§ DOCUMENT SECTION

WHAT IS ECONOMIC CONTRIBUTION?
The statute usually applies to real estate situations (although the statute
says "property" and thus could conceivably include an auto or other
asset). There must be either
- a debt for purchase money or capital improvements, secured by a lien, which is reduced during marriage,
- or capital improvements during marriage.
All other situations involving payment of unsecured debt still fall under
the prior equitable reimbursement case law. No lien for debt, no capital improvements,
no economic contribution. The Texas Economic Contribution statute is found
at 3.401of the Texas Family Code. The statute was first passed in 1999, underwent
a major revision in 2001, and was amended again in 2003 (to remove a quirk
that under some situations allowed for double reimbursement). The purpose
of the statute is to take some of the discretion away from the courts when
certain equitable reimbursement situations arise. The statute comes into play
when the community is dissolved, either by death or divorce.

§ DATA PROVIDED
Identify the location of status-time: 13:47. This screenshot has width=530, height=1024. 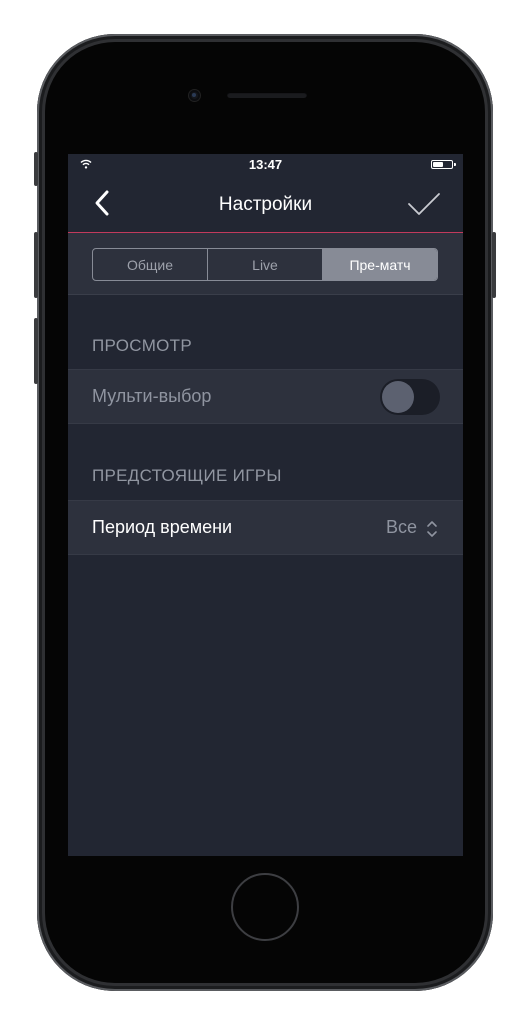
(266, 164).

--

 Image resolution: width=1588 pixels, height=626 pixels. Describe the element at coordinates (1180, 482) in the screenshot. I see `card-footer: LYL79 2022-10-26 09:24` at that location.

§ REQUIRED ACTION 1
Using the passage on the Texas economic contribution statute, mark each statement yes or no, and quote the words of the passage that settle it: (a) the statute was first passed in 2001; (b) payment of unsecured debt is handled under the prior equitable reimbursement case law; (c) the statute applies only when the community is dissolved by divorce.
§ REQUIRED ACTION 2
Extend the passage on the Texas economic contribution statute, starting after its final sentence.
The material between the text and this point comes from a separate source.

§ REPLY 1
(a) No: "The statute was first passed in 1999"
(b) Yes: "All other situations involving payment of unsecured debt still fall under the prior equitable reimbursement case law."
(c) No: "when the community is dissolved, either by death or divorce."

§ REPLY 2
There are three marital estates:
- husband's separate
- wife's separate
- the community
When funds were spent during the marriage by one estate to enhance another
estate, there has long been an equitable right of reimbursement. Since the
court was acting in equity, it was required to consider all factors to determine
what was fair. Too often, the following situation was set up:
Husband owned raw land before marriage. After marriage,
the parties built a house on the property with community funds. When wife
requested that the community be reimbursed for the contribution to H's separate
property, H countered with the argument that while his separate property was
enhanced by the $200,000.00 house, if you offset the fact that they got to
live there rent free for 20 years (reasonable rent being $1,000.00 per month
x 240 months = $240,000.00), and considering the tax deductions for owning
the property, the community actually owes him money!
The equitable contribution statute overrules that "offset" argument
by devising a formula to determine the amount that comes back into the community
under the above fact situation. The statute specifically disallows any offset
for the use and benefit of the property 3.403(e), as well as for payment of
taxes and upkeep.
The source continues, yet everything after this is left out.